A document from January 2019 shows that Wohl formed a group called the Arlington Center for Political Intelligence, whose raison d’être, he said, would be to “make shit up” about candidates and other public figures in order to manipulate political betting markets and seek to suppress Democratic turnout in 2020.
“It would appear that the premise of this company amounts to wire fraud,” Anne Champion, a First Amendment and media law attorney at Gibson Dunn told Salon.
Another First Amendment and media law expert, Nashwa Gewaily, pointed out that the fake death threats Wohl apparently reported to Minnesota police last year — seemingly in an attempt to impugn Rep. Ilhan Omar, D-Minn., and her supporters — do not fall under protected speech, and could be considered a criminal offense in that state.
“Wohl appears to intentionally falsify the report, which is what makes him vulnerable to charges,” Gewaily said. “So, in theory, the poor man’s Roy Cohn could regret faking death threats to paint Omar and her constituents as terrorists. In theory.”

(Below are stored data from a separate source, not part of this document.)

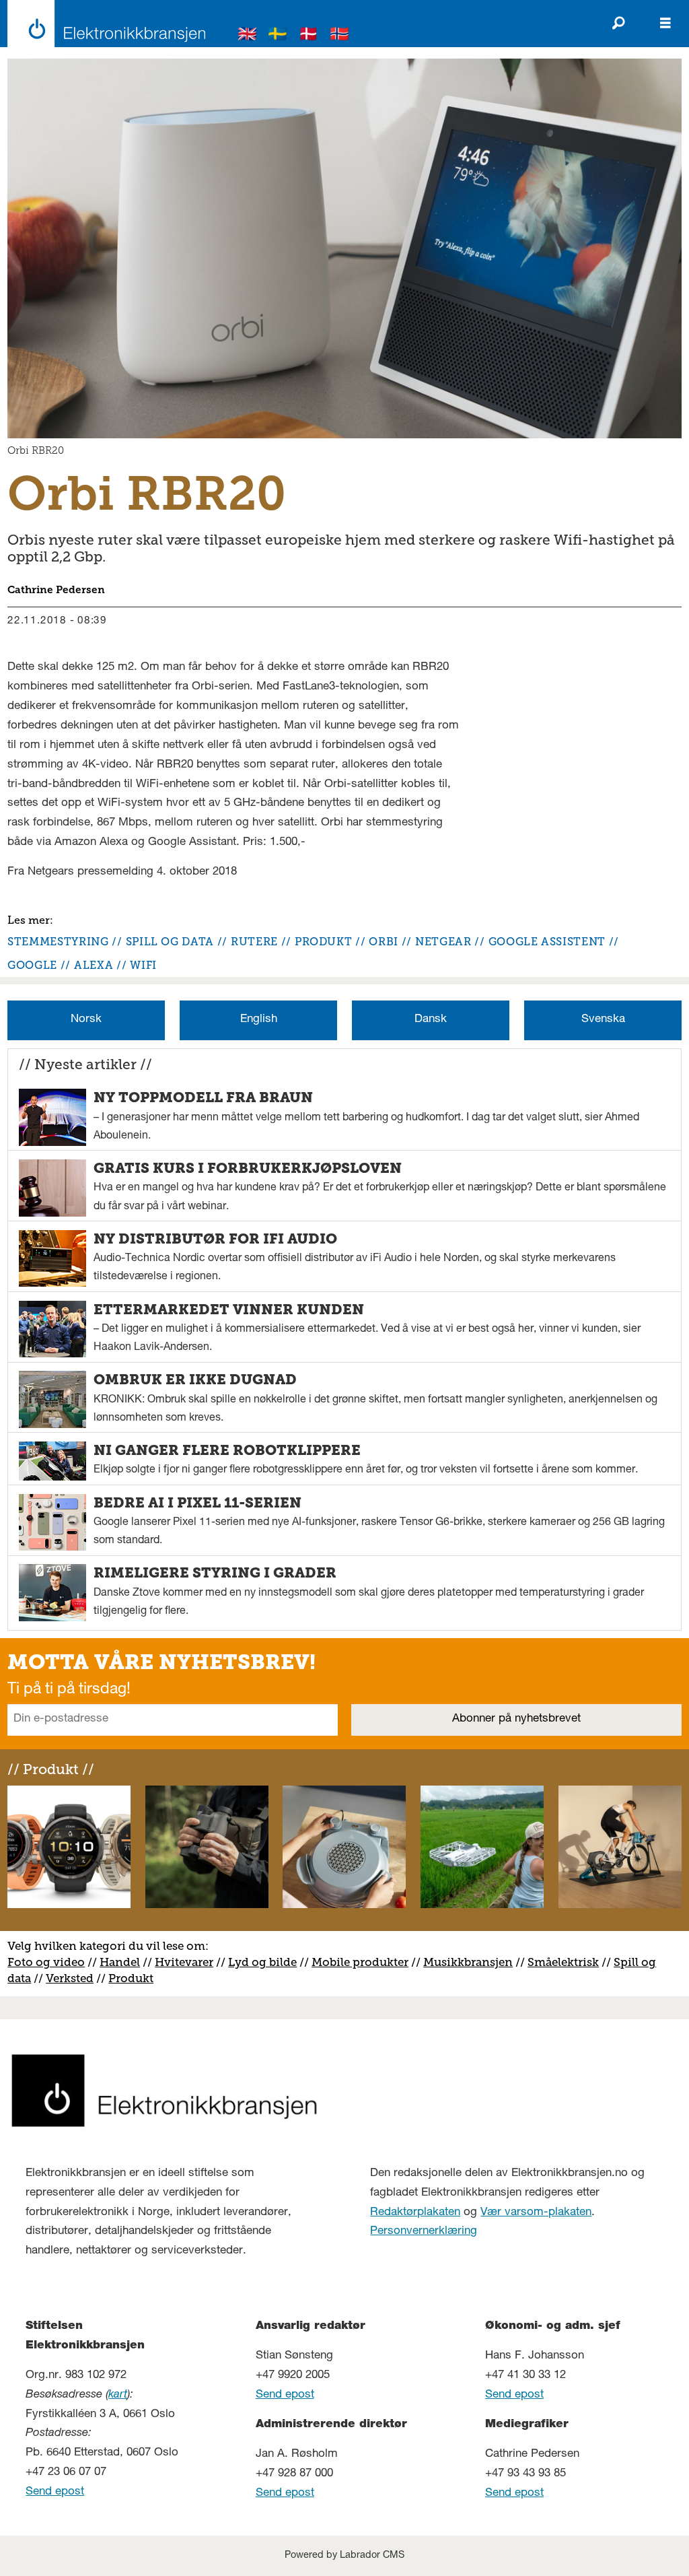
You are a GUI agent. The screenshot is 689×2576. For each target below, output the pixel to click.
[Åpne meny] (665, 23)
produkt (323, 941)
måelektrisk (566, 1962)
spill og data (170, 941)
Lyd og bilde (262, 1962)
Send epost (55, 2492)
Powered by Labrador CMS (344, 2556)
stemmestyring (57, 941)
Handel (120, 1962)
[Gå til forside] (102, 23)
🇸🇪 (278, 36)
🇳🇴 (340, 36)
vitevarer (188, 1962)
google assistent (547, 941)
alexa (93, 965)
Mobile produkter (360, 1962)
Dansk (430, 1019)
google (32, 965)
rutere (254, 941)
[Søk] (618, 23)
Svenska (603, 1019)
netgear (443, 941)
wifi (143, 965)
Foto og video (46, 1962)
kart (117, 2395)
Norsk (86, 1019)
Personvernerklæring (423, 2231)
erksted (73, 1978)
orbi (383, 941)
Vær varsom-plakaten (535, 2212)
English (258, 1019)
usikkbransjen (473, 1962)
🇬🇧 (248, 36)
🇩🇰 (309, 36)
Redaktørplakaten (415, 2212)
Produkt (130, 1978)
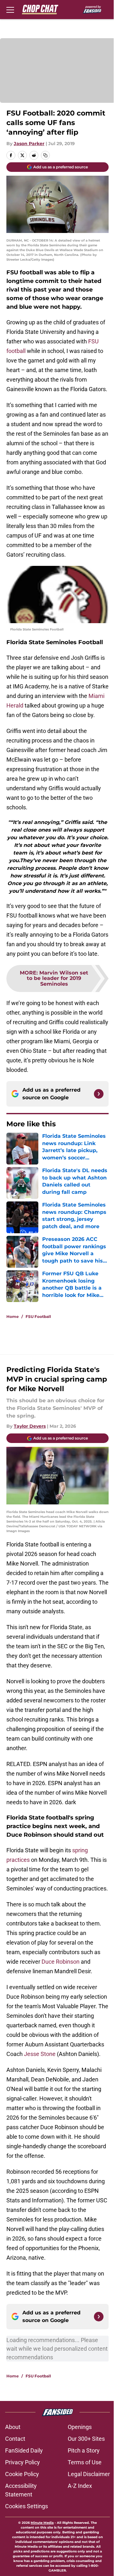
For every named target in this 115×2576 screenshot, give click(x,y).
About (12, 2427)
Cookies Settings (26, 2506)
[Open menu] (10, 9)
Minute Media (42, 2523)
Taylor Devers (30, 1426)
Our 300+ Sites (86, 2438)
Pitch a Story (84, 2450)
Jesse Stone (40, 2054)
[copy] (45, 155)
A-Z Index (80, 2485)
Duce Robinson (61, 1961)
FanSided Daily (24, 2450)
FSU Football (38, 1316)
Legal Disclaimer (89, 2474)
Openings (80, 2427)
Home (12, 1316)
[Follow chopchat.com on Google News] (98, 1094)
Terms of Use (85, 2462)
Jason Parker (29, 143)
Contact (15, 2438)
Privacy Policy (22, 2462)
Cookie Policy (22, 2474)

“Ultimately, some time behind bars may be good for him,” said Edwards, the securities law expert. “Wohl may be caught up in the thrill of being elevated and amplified by the president of the United States. His apparent efforts to concoct false claims about Robert Mueller, Sen. Warren, and others may be driven by some dopamine-chasing urge to remain in the spotlight. An appropriate sentence may disconnect him from this chicanery and give him time and space to reflect. Hopefully, he’ll emerge a better person for it.”